- **Instruction**
Copy out every one of the entries below verbatim, leaving each line unchanged.

####################

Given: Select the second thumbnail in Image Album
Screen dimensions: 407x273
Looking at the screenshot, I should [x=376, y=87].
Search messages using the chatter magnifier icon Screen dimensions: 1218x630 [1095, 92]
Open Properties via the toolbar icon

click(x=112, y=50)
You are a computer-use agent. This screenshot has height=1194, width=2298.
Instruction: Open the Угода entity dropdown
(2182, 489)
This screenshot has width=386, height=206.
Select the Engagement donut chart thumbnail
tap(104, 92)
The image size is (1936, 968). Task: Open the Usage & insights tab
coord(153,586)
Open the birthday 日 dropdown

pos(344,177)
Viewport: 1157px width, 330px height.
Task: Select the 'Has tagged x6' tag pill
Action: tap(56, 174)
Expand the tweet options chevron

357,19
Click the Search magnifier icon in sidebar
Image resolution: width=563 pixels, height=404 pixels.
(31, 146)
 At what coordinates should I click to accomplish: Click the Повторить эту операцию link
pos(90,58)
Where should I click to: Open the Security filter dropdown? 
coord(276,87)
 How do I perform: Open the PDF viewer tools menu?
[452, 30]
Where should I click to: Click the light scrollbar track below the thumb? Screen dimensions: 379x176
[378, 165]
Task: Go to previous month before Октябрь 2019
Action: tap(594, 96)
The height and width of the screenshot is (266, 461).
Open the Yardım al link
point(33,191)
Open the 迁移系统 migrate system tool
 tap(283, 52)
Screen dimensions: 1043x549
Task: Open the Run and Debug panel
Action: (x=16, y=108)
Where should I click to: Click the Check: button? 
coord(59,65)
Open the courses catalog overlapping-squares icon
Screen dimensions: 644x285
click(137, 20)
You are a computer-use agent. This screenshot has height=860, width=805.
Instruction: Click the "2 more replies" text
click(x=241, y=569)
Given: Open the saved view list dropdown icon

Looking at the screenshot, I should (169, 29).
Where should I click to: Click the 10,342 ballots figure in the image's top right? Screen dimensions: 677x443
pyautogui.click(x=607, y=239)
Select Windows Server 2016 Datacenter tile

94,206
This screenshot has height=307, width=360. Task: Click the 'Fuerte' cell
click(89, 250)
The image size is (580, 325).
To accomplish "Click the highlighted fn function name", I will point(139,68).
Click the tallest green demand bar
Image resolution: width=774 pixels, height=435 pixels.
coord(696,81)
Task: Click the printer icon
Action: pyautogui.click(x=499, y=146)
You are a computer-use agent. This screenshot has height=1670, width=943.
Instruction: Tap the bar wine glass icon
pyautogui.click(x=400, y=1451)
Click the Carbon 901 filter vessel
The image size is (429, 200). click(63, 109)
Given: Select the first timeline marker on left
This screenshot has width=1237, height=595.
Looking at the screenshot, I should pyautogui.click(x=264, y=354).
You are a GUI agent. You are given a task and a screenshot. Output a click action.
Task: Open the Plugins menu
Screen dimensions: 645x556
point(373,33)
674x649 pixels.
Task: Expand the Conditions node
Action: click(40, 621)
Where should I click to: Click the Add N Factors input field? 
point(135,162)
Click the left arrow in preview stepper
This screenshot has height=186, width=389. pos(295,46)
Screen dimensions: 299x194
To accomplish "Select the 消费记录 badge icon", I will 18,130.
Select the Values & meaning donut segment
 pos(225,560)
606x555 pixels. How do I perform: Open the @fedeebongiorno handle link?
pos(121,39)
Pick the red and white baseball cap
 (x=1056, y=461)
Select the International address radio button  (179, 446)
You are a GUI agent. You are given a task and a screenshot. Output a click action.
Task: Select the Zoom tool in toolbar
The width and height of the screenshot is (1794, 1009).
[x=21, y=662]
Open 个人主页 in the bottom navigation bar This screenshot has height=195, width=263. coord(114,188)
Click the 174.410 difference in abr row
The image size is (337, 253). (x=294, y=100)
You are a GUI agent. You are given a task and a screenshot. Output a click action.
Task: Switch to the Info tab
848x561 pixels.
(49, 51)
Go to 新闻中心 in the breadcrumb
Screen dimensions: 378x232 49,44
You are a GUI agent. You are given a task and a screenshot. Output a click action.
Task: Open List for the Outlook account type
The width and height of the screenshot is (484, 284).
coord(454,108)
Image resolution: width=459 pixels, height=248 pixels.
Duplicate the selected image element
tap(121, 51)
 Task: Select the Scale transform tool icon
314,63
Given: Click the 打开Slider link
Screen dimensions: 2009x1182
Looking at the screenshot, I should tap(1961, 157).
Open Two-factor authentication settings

####################

- **Completed task**
Given: Select the second thumbnail in Image Album
Screen dimensions: 407x273
Looking at the screenshot, I should [x=376, y=87].
Search messages using the chatter magnifier icon Screen dimensions: 1218x630 [1095, 92]
Open Properties via the toolbar icon

click(x=112, y=50)
You are a computer-use agent. This screenshot has height=1194, width=2298.
Instruction: Open the Угода entity dropdown
(2182, 489)
This screenshot has width=386, height=206.
Select the Engagement donut chart thumbnail
tap(104, 92)
The image size is (1936, 968). Task: Open the Usage & insights tab
coord(153,586)
Open the birthday 日 dropdown

pos(344,177)
Viewport: 1157px width, 330px height.
Task: Select the 'Has tagged x6' tag pill
Action: tap(56, 174)
Expand the tweet options chevron

357,19
Click the Search magnifier icon in sidebar
Image resolution: width=563 pixels, height=404 pixels.
(31, 146)
 At what coordinates should I click to accomplish: Click the Повторить эту операцию link
pos(90,58)
Where should I click to: Open the Security filter dropdown? 
coord(276,87)
 How do I perform: Open the PDF viewer tools menu?
[452, 30]
Where should I click to: Click the light scrollbar track below the thumb? Screen dimensions: 379x176
[378, 165]
Task: Go to previous month before Октябрь 2019
Action: tap(594, 96)
The height and width of the screenshot is (266, 461).
Open the Yardım al link
point(33,191)
Open the 迁移系统 migrate system tool
 tap(283, 52)
Screen dimensions: 1043x549
Task: Open the Run and Debug panel
Action: (x=16, y=108)
Where should I click to: Click the Check: button? 
coord(59,65)
Open the courses catalog overlapping-squares icon
Screen dimensions: 644x285
click(137, 20)
You are a computer-use agent. This screenshot has height=860, width=805.
Instruction: Click the "2 more replies" text
click(x=241, y=569)
Given: Open the saved view list dropdown icon

Looking at the screenshot, I should (169, 29).
Where should I click to: Click the 10,342 ballots figure in the image's top right? Screen dimensions: 677x443
pyautogui.click(x=607, y=239)
Select Windows Server 2016 Datacenter tile

94,206
This screenshot has height=307, width=360. Task: Click the 'Fuerte' cell
click(89, 250)
The image size is (580, 325).
To accomplish "Click the highlighted fn function name", I will point(139,68).
Click the tallest green demand bar
Image resolution: width=774 pixels, height=435 pixels.
coord(696,81)
Task: Click the printer icon
Action: pyautogui.click(x=499, y=146)
You are a computer-use agent. This screenshot has height=1670, width=943.
Instruction: Tap the bar wine glass icon
pyautogui.click(x=400, y=1451)
Click the Carbon 901 filter vessel
The image size is (429, 200). click(63, 109)
Given: Select the first timeline marker on left
This screenshot has width=1237, height=595.
Looking at the screenshot, I should pyautogui.click(x=264, y=354).
You are a GUI agent. You are given a task and a screenshot. Output a click action.
Task: Open the Plugins menu
Screen dimensions: 645x556
point(373,33)
674x649 pixels.
Task: Expand the Conditions node
Action: click(40, 621)
Where should I click to: Click the Add N Factors input field? 
point(135,162)
Click the left arrow in preview stepper
This screenshot has height=186, width=389. pos(295,46)
Screen dimensions: 299x194
To accomplish "Select the 消费记录 badge icon", I will 18,130.
Select the Values & meaning donut segment
 pos(225,560)
606x555 pixels. How do I perform: Open the @fedeebongiorno handle link?
pos(121,39)
Pick the red and white baseball cap
 (x=1056, y=461)
Select the International address radio button  (179, 446)
You are a GUI agent. You are given a task and a screenshot. Output a click action.
Task: Select the Zoom tool in toolbar
The width and height of the screenshot is (1794, 1009).
[x=21, y=662]
Open 个人主页 in the bottom navigation bar This screenshot has height=195, width=263. coord(114,188)
Click the 174.410 difference in abr row
The image size is (337, 253). (x=294, y=100)
You are a GUI agent. You are given a task and a screenshot. Output a click action.
Task: Switch to the Info tab
848x561 pixels.
(49, 51)
Go to 新闻中心 in the breadcrumb
Screen dimensions: 378x232 49,44
You are a GUI agent. You are given a task and a screenshot. Output a click action.
Task: Open List for the Outlook account type
The width and height of the screenshot is (484, 284).
coord(454,108)
Image resolution: width=459 pixels, height=248 pixels.
Duplicate the selected image element
tap(121, 51)
 Task: Select the Scale transform tool icon
314,63
Given: Click the 打开Slider link
Screen dimensions: 2009x1182
Looking at the screenshot, I should tap(1961, 157).
Open Two-factor authentication settings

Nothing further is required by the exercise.